EXERCISE AIM: Can you restate everything from "Federal Reserve Vice Chair Richard Clarida reacts" down to "resign on Friday." in the article on Richard Clarida's resignation, changing "Richard Clarida" to "Rich Clarida" throughout?

SOURCE DOCUMENT:
Federal Reserve Vice Chair Richard Clarida reacts as he holds his phone during the three-day “Challenges for Monetary Policy” conference in Jackson Hole
Reuters
- Federal Reserve Vice Chair Richard Clarida said Monday he plans to resign on Friday.
- The resignation arrives two weeks earlier than anticipated and amid scrutiny over his 2020 stock trades.
- Government disclosures showed Clarida trading stock funds before a key Fed announcement in 2020.
Federal Reserve Vice Chair Richard Clarida will step down from his position on Friday — two weeks earlier than planned — amid fresh scrutiny around stock trades made early in the pandemic.
While the Fed’s announcement didn’t state a reason for Clarida’s early departure, the move comes after Clarida landed in hot water for early 2020 stock trades. October disclosures showed him piling cash into stock funds on February 27, 2020, one day before the Fed hinted at possible policy action to aid the US economy. The central bank rolled out unprecedented policy supports weeks later that spurred economic activity and helped financial markets rebound through 2020.
Clarida faced backlash again in early January after updated disclosures shed more light on the trades. The corrected documents showed Clarida pulling cash out of stocks on February 24, 2020 before pushing money into stock funds three days later. The Fed first described the February 27 trades as appropriate “rebalancing,” but the in-and-out trades raised new questions around the trading activity. The New York Times first reported on the revised disclosures.
The vice chair is now slated to resign on Friday instead of his term’s expiration date on January 31.
“Rich’s contributions to our monetary policy deliberations, and his leadership of the Fed’s first-ever public review of our monetary policy framework, will leave a lasting impact in the field of central banking,” Fed Chair Jerome Powell said in a statement.
Serving on the central bank’s board of directors was “a distinct honor and immense privilege,” Clarida told President Joe Biden in a Monday letter.

INFORMATION PROVIDED:
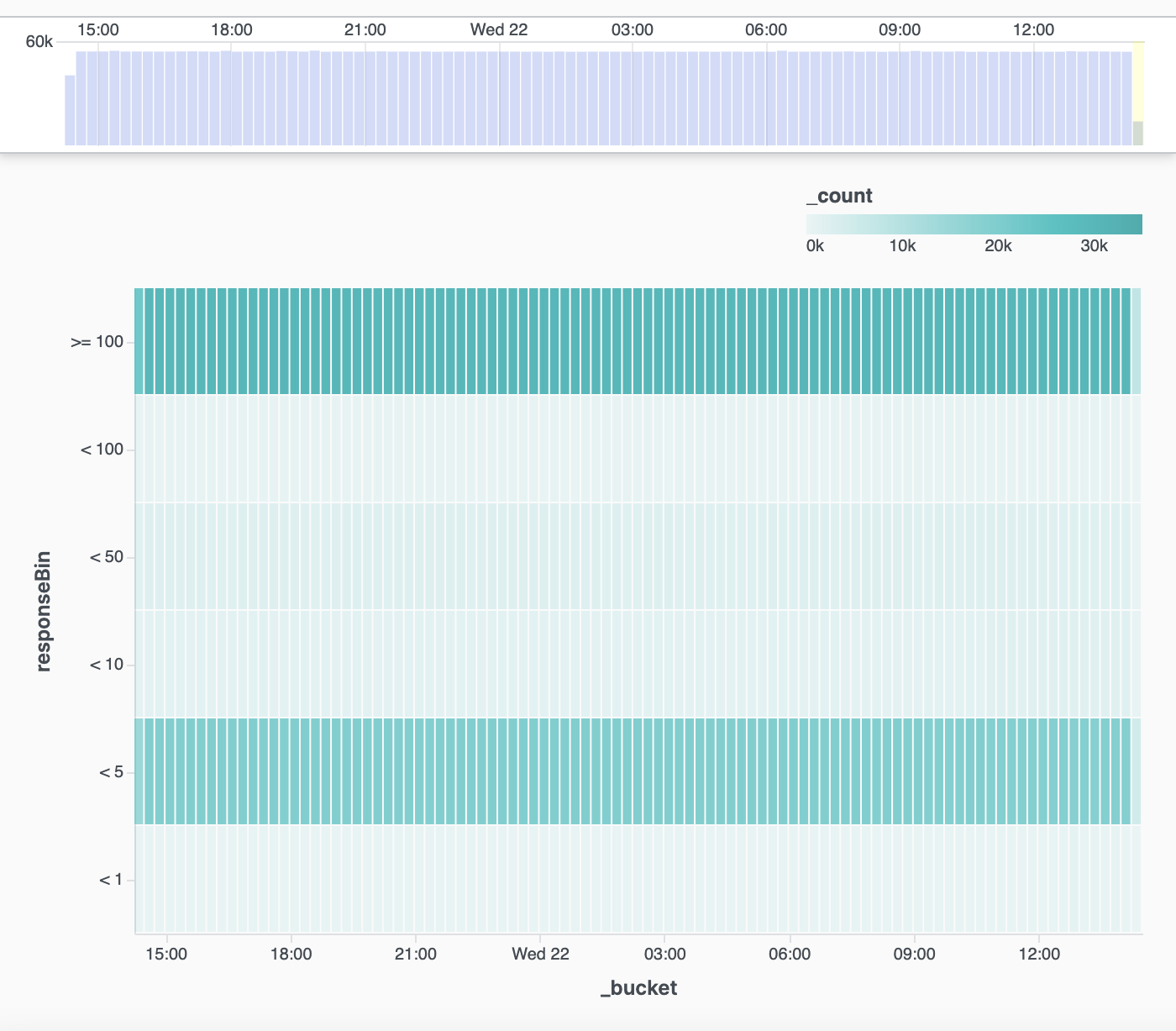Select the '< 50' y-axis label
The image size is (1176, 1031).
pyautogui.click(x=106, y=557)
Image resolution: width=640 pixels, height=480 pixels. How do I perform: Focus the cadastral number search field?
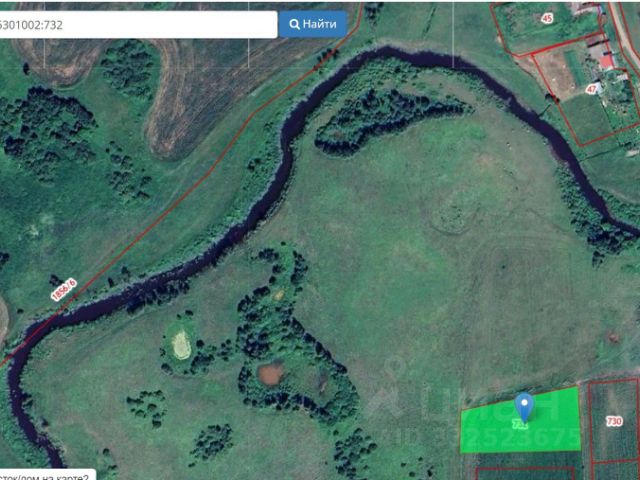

ANSWER TO THIS PROBLEM:
Federal Reserve Vice Chair Rich Clarida reacts as he holds his phone during the three-day “Challenges for Monetary Policy” conference in Jackson Hole
Reuters
- Federal Reserve Vice Chair Rich Clarida said Monday he plans to resign on Friday.